267 pages | Buy this book
This how-to-survive-the-digital-age handbook is part self-help guide, part memoir, and part research paper (though fortunately, it doesn’t read like one). Unlike the spate of books and articles about how technology is rotting our brains, this informative and innovative treatise walks us through the ways Plato (and six other philosophers) were addicted to the “BlackBerrys” of their days. And if those wise old white guys triumphed, we’ll be fine, too.
What’s the Big Deal?
Beware the downward spiral into the neverland of what Powers calls “Digital Maximalism,” in which being connected (the goal of much of our daily existence these days) means losing the vividness of existence. What’s different about Powers is that he doesn’t write off digital connectedness as one big, bad wolf. We need it, obviously. But we also need our space away from digital devices so that we can use them as the worldliest of philosophers once used their own technologies: as a tool. As an antidote to dealing with today’s technological frenemies (BlackBerrys, etc.), Powers examines seven tools that threatened to lead to information overload, including writing, the printing press, writing tables, telegraphs, and railroads.
Buzz Rating: Whisper
Powers sparked conversation when he first broached the topic, but aside from a positive review in the Spanish-language newspaper El Tiempo and a review in The Wall Street Journal, it doesn’t look like the idea of Shakespeare and handhelds is reaching today’s audience.
One-Breath Author Bio
Powers used to write about media and technology for The Washington Post; during a fellowship at Harvard University’s Shorenstein Center on the Press, Politics, and Public Policy, he had the time to write this book, his first.
The Book In His Words
“What I’m proposing here is a new digital philosophy, a way of thinking that takes into account the human need to connect outward, to answer the call of the crow, as well as the opposite need for time and space apart” (page 4).
Don’t Miss These Bits
1. First there was the epiphany. After ending a cell-phone conversation with his mother (while he was driving—tsk, tsk) he experienced a surreal sensation, in his words, a “feeling of time out of time” (page 23). After hanging up and a few minutes of quiet contemplation, he says he was suddenly able to draw up memories and develop an even stronger connection to her, all because of a few seconds on his “clamshell-style phone.” After that, he began to semiworship his phone and simultaneously to vow to recognize the depth that technology can add to human experience. Despite his epiphany, Powers has come to the realization that being connected all the time also hurts us.

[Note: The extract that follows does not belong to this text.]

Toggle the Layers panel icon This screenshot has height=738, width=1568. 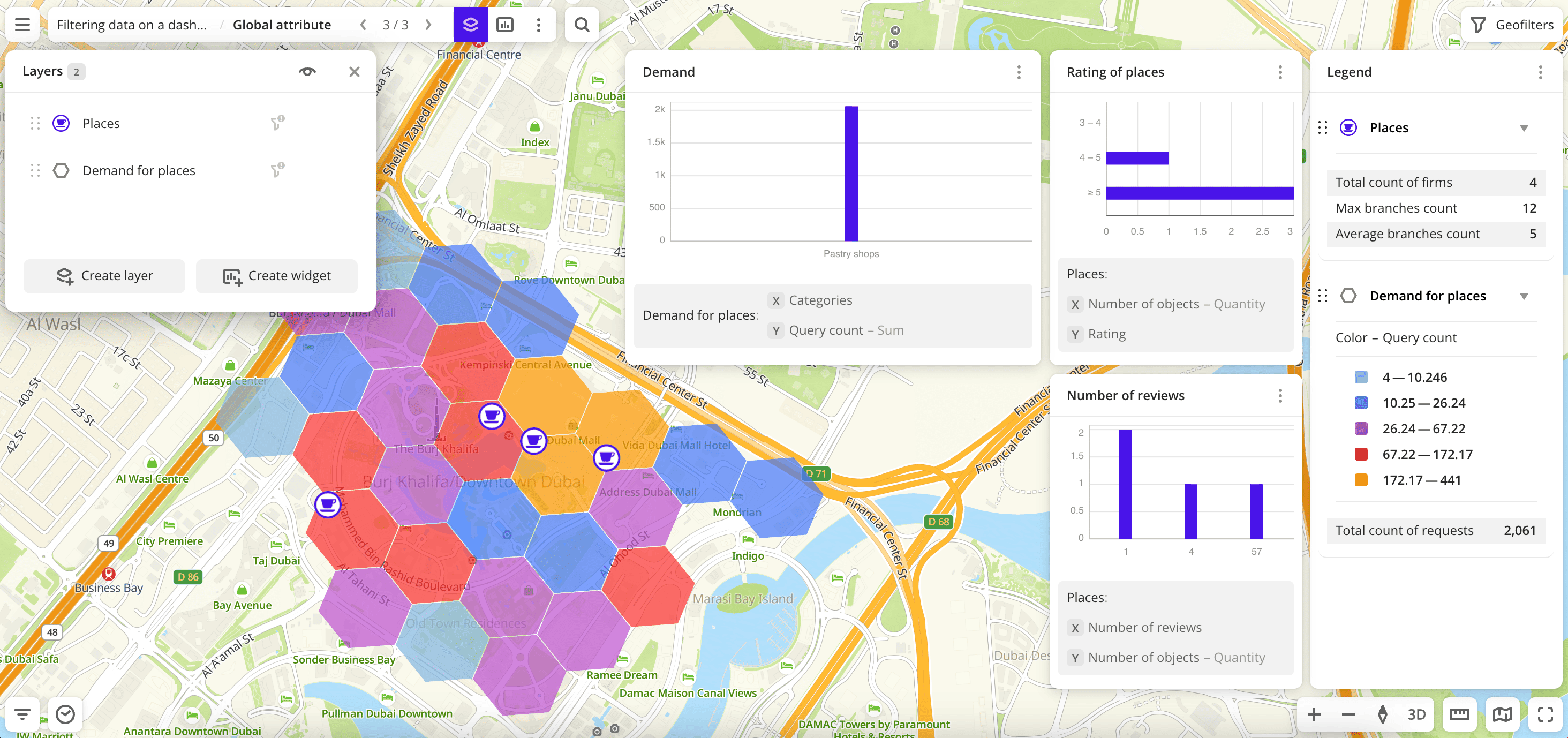(470, 25)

2. To predict the future, Powers goes backward. He examines the way seven philosophers—from Plato to Marshall McLuhan—employed the technology they had at hand. Though it feels like a stretch to compare Henry David Thoreau’s telegrams to today’s e-mails, Powers makes an engrossing case for why the paranoia surrounding new technology is overblown, and why it’s really our responsibility to find depth and distance from these technologies to preserve our sanity.
3. Product placement? Powers obsesses about his “slender,” “fuzzy, and faintly warm” Moleskine notebooks. He says it’s about the magic of paper (page 138), but it’s uncomfortably overplayed. Let’s see if his term “Moleskine-ophilia” catches on.
4. Wait, Hamlet didn’t have a BlackBerry! William Shakespeare actually used a writing table, one that needed a sponge and water. Regardless, Powers speculates that if Hamlet were less distracted, the play might have ended differently (page 155). Umm, probably not, actually. It was meant to be a tragedy.
Swipe This Critique
Powers argues that digital maximalism is hurting us and that we should strive for minimalism. He does a great job of educating us without being too obvious about it, and it’s also a surprisingly engaging read for something that started off as a research paper at Harvard. And though his overall argument holds up, it’s marred by the occasional intellectual stretch. For instance, books were once technological distractions? That’s reaching.
Prose: Entertaining and informative.
Construction: He starts with a futuristic allegory, goes back into the past and ends with his own strategies of dealing with the demands new technologies place on our time.
Bottom Line: This book convinced me to write all of this by hand (!) before typing it. Oh, and adios, smart phone.